Pasalnya, selama kampanye Trump kerap melontarkan retorika dan janjinya yang berbau sentimen anti-imigran atau xenophobia sepeti pandangannya terhadap orang meksiko dan kaum Muslim di Amerika.

Retorika Trump tampaknya tak berhenti pada pemilu saja.

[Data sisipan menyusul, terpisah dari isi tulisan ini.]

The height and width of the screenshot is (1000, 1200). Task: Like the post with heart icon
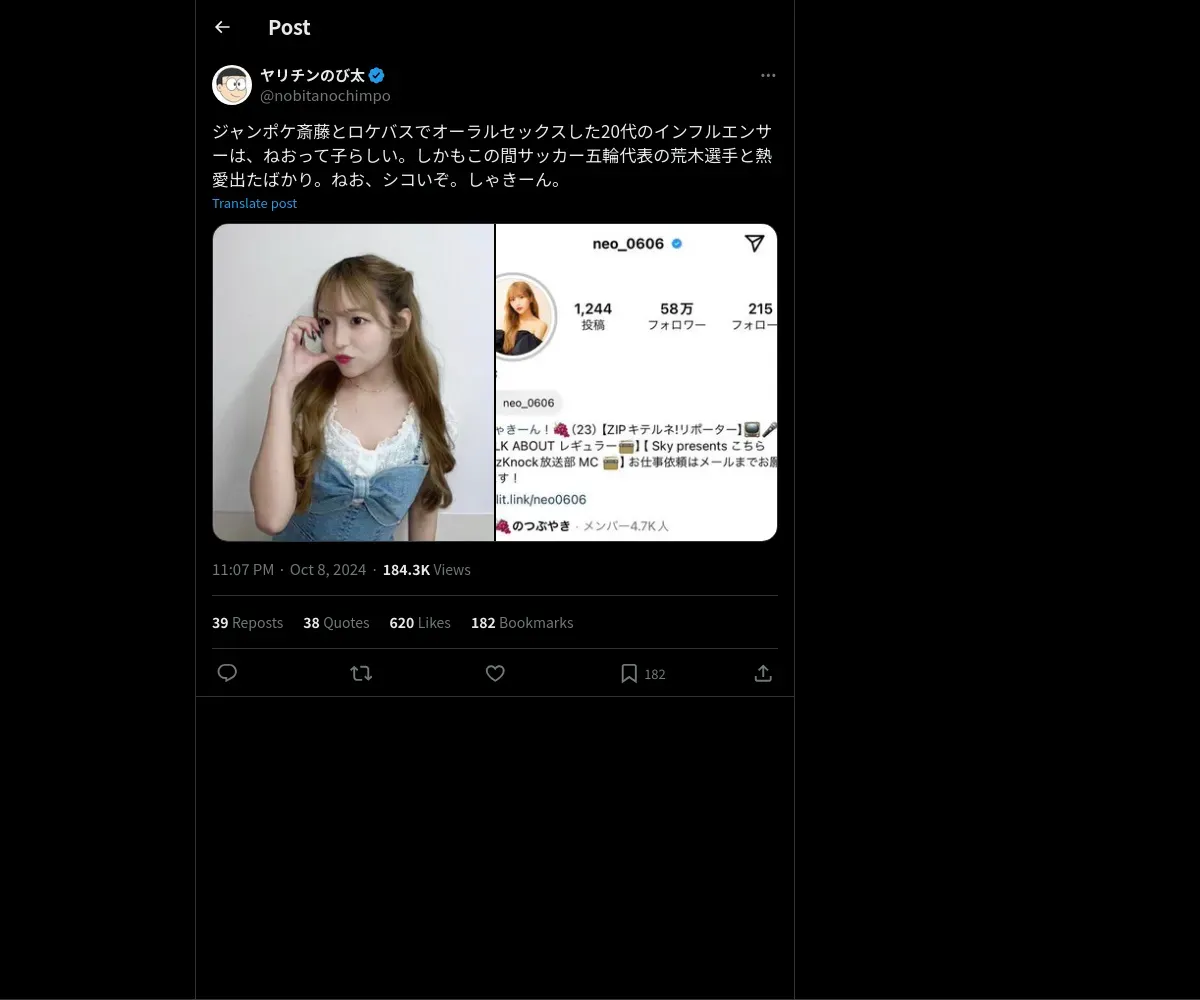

Usai dilantik pada 20 Januari lalu, Trump bahkan dilaporkan telah menyiapkan dokumen perintah eksekutif yang berisi penghentian penerimaan pengungsi dan pemberian visa bagi wisatawan dari tujuh negara Muslim untuk sementara waktu.


Merujuk pada draf perintah eksekutif Trump yang dirilis oleh Washington Post, ketujuh negara itu adalah Irak, Suriah, Iran, Sudan, Libya, Somalia, dan Yaman. Draf itu menyebutkan bahwa Gedung Putih akan sepenuhnya melarang imigran Suriah datang ke AS.

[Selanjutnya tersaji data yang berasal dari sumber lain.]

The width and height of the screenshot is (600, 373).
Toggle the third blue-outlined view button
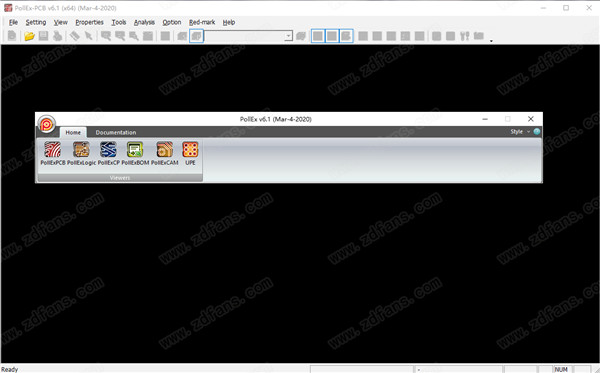(346, 36)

Dokumen itu yang memaparkan bahwa Gedung Putih akan memberikan Kementerian Pertahanan waktu 90 hari untuk menyusun rencana pembentukan 'zona aman' di Suriah agar warga yang ingin kabur dari perang sipil tak perlu menjadi imigran di negara lain.

Selama ini, AS di bawah kepemimpinan Barack Obama enggan membangun zona aman semacam ini karena khawatir akan terjerumus lebih jauh ke dalam perang saudara di Suriah.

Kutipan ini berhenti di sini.